Selbstorganisierte Teams planen ihre Arbeit selbst. Auch die Teammitglieder sind, wenn es gut läuft, selbstverantwortlich und entscheiden für sich und im Sinne des Teams, welche Aufgaben sie anpacken. Reicht das aus als Definition? Noch nicht ganz. Auch die Verbesserung der Arbeitsmethoden und die Einrichtung der eigenen Arbeitsumgebung gehören dazu. Dazu gehört die Auswahl von geeigneter Software. Die Strategien dafür sind ganz andere als in zentralistischen Organisationen.
Es ist nicht modern, vom Schreiner einen Eckschrank auf Maß bauen zu lassen. Stattdessen kaufen wir bei Ikea nur halb passende Möbel.
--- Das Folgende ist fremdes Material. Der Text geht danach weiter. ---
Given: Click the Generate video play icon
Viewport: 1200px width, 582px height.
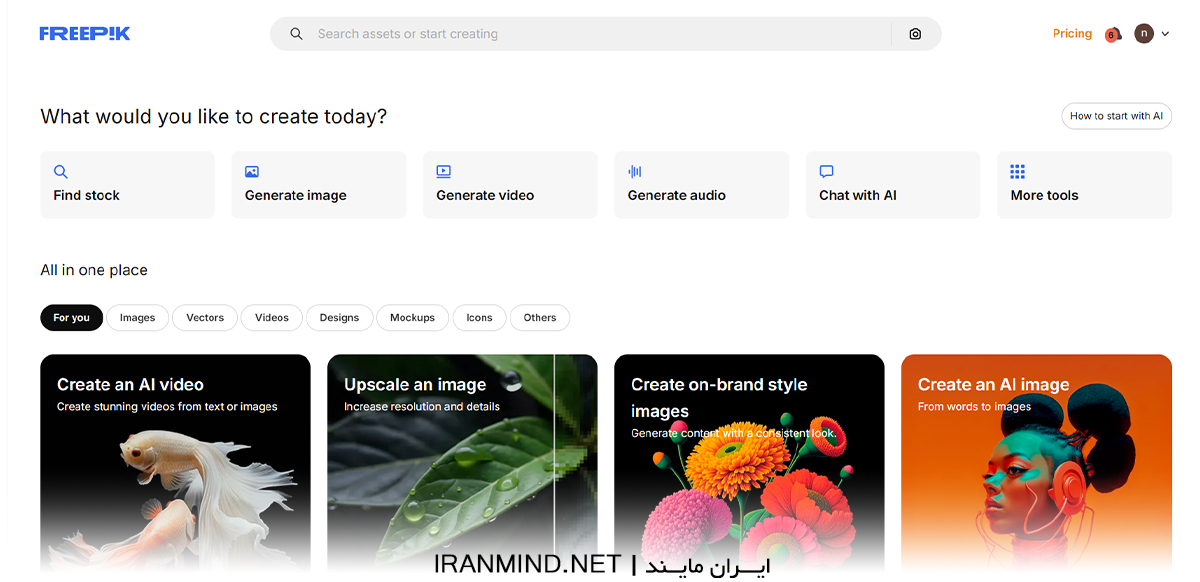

Aber in Einzelfällen kann es sich doch lohnen, einen Schreiner zu beauftragen. Oder sogar selbst zu Säge und Bohrmaschine zu greifen.

Dies gilt gerade für Software, die selbstorganisierte Teams nutzen wollen, um ihre Arbeit zu optimieren.

Die Fotoflut

Dazu ein Beispiel aus der Praxis. Ein Ingenieurbüro war sehr gut organisiert, ein Superteam. Aber einige Abläufe knirschten noch. Zum Beispiel das Einspielen und Verwalten von Fotos.

Denn die Ingenieure nahmen auch Aufgaben der Bausteuerung bei Industriebauten wahr. Dauernd wurden dabei Fotos gemacht: auf Baustellenbesprechungen oder auch bei Kontrollfahrten wurden  der Baufortschritt oder bestimmte bauliche Mängel bzw. Mängel der Baustelleneinrichtung dokumentiert. Nach einigen Monaten gab es leicht 500 bis 800 Fotos pro Projekt.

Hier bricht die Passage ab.